Schulpsychologische Beratungsstellen Göppingen und Aalen

Seit dem 01.03.2019 sind die Schulpsychologischen Beratungsstellen Teil des Zentrums für Schulqualität und Lehrerbildung (ZSL).

Im Rahmen des neuen Qualitätskonzepts für das Bildungssystem Baden-Württembergs werden mit Wirkung vom 01.03.2019 das Zentrum für Schulqualität und Lehrerbildung (ZSL) und das Institut für Bildungsanalysen Baden-Württemberg (IBBW) formal errichtet. Das ZSL bildet den institutionellen Rahmen für ein wissenschaftsbasiertes, zentral gesteuertes und auf Unterrichtsqualität fokussiertes Ausbildungs-, Fortbildungs- und Unterstützungssystem für alle allgemein bildenden und beruflichen Schulen in Baden-Württemberg. Neben der Zentrale in Leinfelden-Echterdingen wird das ZSL aus sechs Regionalstellen bestehen, welche alle Standorte für die Ausbildung, Fortbildung und Beratung in einer Region umfassen. Die sechs Regionalstellen werden als Außenstellen des ZSL geführt.

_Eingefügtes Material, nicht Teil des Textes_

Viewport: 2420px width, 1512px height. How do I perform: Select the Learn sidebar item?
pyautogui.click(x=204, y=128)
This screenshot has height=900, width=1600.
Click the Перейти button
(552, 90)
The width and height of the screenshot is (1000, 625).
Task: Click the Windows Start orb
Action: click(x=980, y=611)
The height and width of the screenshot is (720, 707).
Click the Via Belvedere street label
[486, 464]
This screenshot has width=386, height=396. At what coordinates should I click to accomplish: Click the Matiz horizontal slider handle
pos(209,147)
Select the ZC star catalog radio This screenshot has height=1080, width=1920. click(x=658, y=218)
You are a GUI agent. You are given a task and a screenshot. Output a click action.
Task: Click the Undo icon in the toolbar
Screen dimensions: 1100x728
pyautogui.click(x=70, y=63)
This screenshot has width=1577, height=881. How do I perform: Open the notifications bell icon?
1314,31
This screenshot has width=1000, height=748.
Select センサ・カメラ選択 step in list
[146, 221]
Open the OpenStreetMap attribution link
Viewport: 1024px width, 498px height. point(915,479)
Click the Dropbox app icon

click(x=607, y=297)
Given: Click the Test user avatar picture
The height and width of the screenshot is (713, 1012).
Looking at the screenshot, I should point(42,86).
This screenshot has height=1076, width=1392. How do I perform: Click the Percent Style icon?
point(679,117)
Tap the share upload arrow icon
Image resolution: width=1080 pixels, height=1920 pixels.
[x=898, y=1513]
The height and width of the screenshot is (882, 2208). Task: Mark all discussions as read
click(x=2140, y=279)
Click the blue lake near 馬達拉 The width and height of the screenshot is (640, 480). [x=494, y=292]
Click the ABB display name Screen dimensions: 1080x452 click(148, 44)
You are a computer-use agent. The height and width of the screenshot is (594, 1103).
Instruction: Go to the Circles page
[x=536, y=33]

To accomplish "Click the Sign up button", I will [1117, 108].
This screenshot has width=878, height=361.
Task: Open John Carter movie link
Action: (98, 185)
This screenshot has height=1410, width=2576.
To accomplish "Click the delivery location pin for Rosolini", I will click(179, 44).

Die 28 Schulpsychologischen Beratungsstellen im Land sind Teil einer der sechs Regionalstellen und werden somit formal aus den Staatlichen Schulämtern ausgegliedert. Dadurch ändern sich die Bezeichnungen der Schulpsychologischen Beratungsstellen. Die Beratungs- und Unterstützungsleistungen der Schulpsychologischen Beratungsstellen werden jedoch weiterhin an den derzeitigen Standorten erbracht.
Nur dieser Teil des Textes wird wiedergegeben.